Newsclipper.org has created a custom viewing environment. They have arranged a bunch of feeds in easy to understand groups. It’s just a linking site. They don’t store video, nor do they ask for anyone’s permission to do this. They get the major content publishers’ RSS feeds, and strip out any of the code that points to advertising, and bring you the programming.
(The only way to prevent this would be for content publishers to bake commercial messaging into their videos. But that would not let them properly traffic advertising on their own sites. And it would also allow content to expire, which is not a good idea.)
You choose from a pulldown menu a subject, a network, or a special interest feeds, among others. Then you can add to your personal playlist or just view them by clicking.
This is what Shelly Palmer, author of the book Television Disrupted> The Transition from Network to Networked TV writes:
“Unlike QuickSilverScreen.com and other linking sites that feature pirated content, newsclipper.org points you to publicly available feeds featuring video hosted and served from the legal rightsholder’s servers. The site is remarkable in that it fulfills its marketing promise perfectly. “Come to newsclipper.org and get video clips from major news sources in a clean, easy to use online environment.”

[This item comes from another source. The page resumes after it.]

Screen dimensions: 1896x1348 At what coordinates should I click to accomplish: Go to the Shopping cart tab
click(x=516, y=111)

Here’s the scary part. If you take the playlist you create on newsclipper.org and add your own advertising via RSS and put the whole shebang on your own website or blog, you will (in effect) become a customized, targeted video site with network quality news clips, selling your own advertising with no way for anyone to know that what you are doing is illegal. The content publisher will know, but only if they see your site. Consumers won’t have any idea that the advertising they are seeing is not the advertising that they were intended to see.

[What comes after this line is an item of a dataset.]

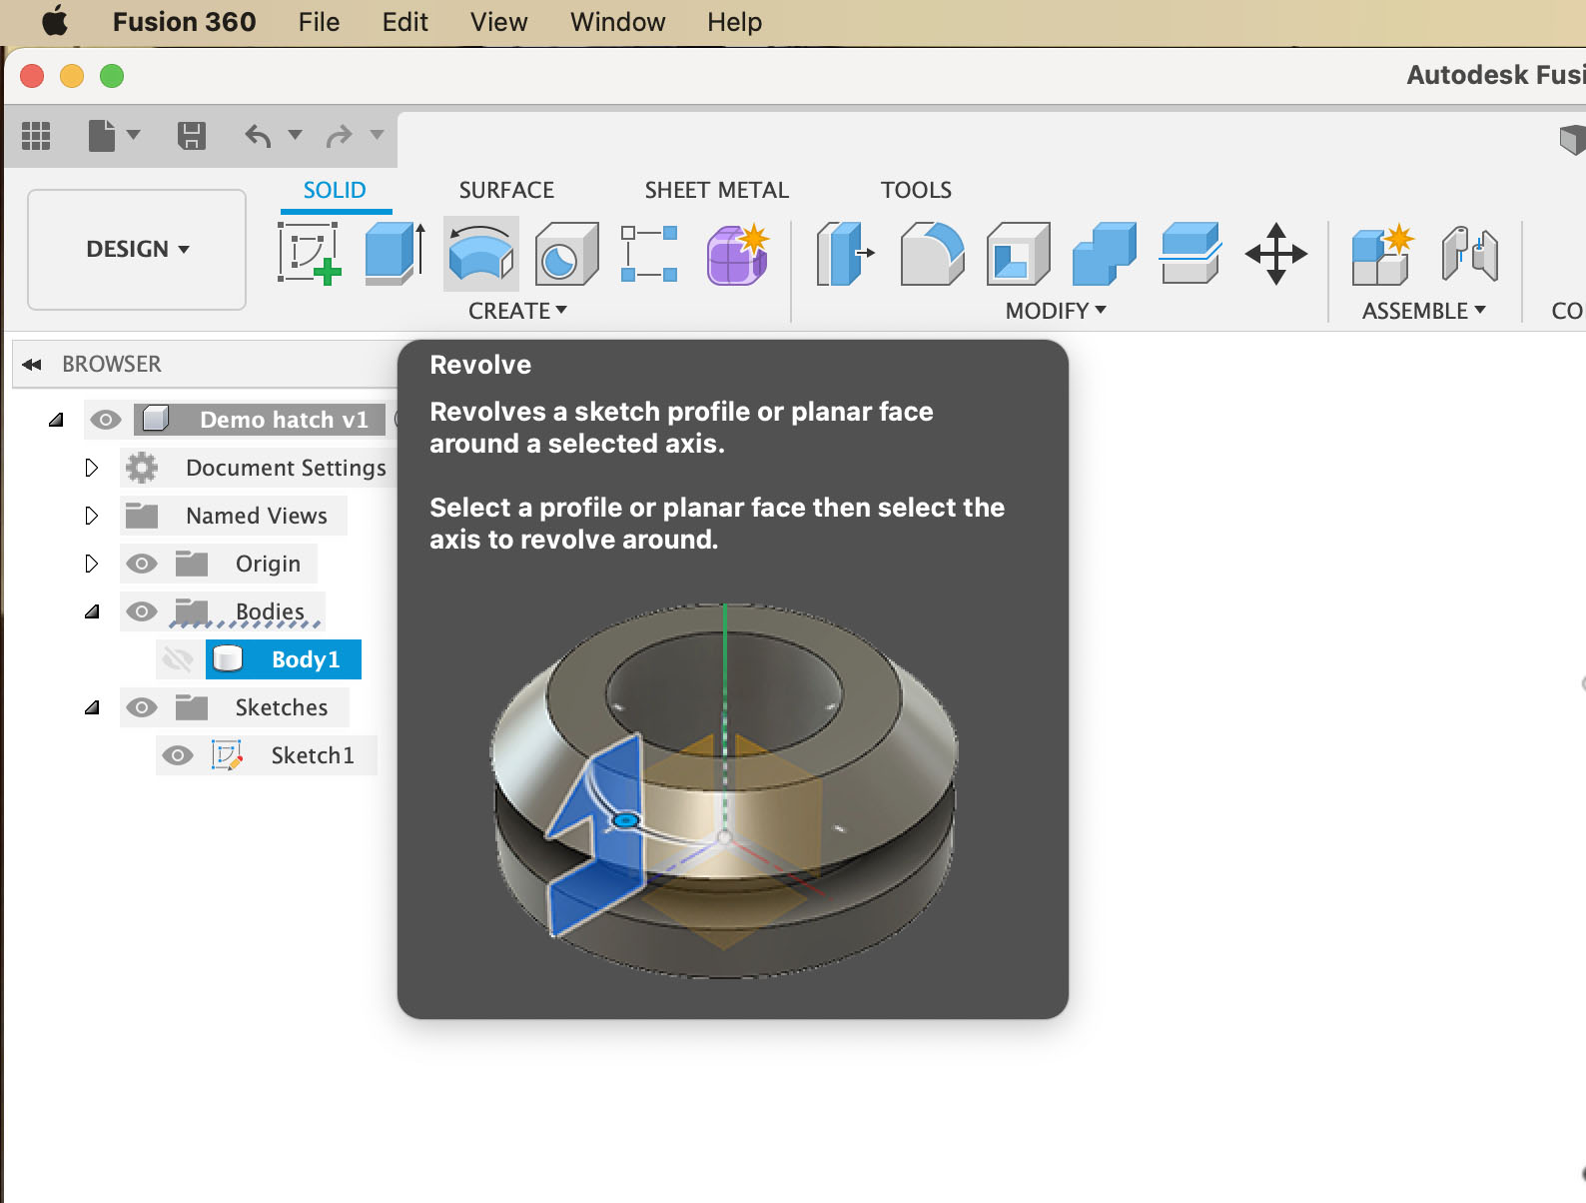This screenshot has width=1586, height=1203.
Task: Click the Save button in toolbar
Action: 191,135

Absurdly, all of the content publishers who are featured on newsclipper.org gleefully feed their video content via RSS. By definition, anyone can read the feed and see the videos. Of course, the idea was for consumers to see the whole feed with advertising intact. Oops!”
Yahoo Live allows to stream live
Yahoo has launched a new live service which allows anyone with a webcam to stream live. It is called Live Yahoo . For now the service is very unstable and keeps going down. One cool feature is that you can track Yahoo Live’s Twitter account to see what’s streaming right now. This is similar to Ustream.tv and LiveNewsCameras.com. And by the way, we should say something about LiveNewsCameras.com , which is a fascinating concept.
LiveNewsCameras.com is a compilation of Fox affiliate feeds across the country. A moderator explains what’s happening and what’s coming up. Affiliates are sending out text alerts of upcoming events via Twitter, which is integrated into the right column. Fox thinks of this an experiment.
Podcast growing in traffic and ad revenue
A study by eMarketer projects exponential growth in the podcasting audience: from 18.5 million in the U.S. in 2007 to 65 million in 2012. Along with it, it will be a steady growth in advertising revenue. In 2007 hit $165 million and is expected to grow to $435 million in 2012.
Active listeners (defined as people who download more than one podcast) were 6.5 million in 2007 and expected to be 25 million in 2012.
The podcasting has been passed by as video became the hot vertical, particularly with new iPod video devices. The mainstream media is playing a big role promoting the growth of podcasts –so is taking a big slice of the pie.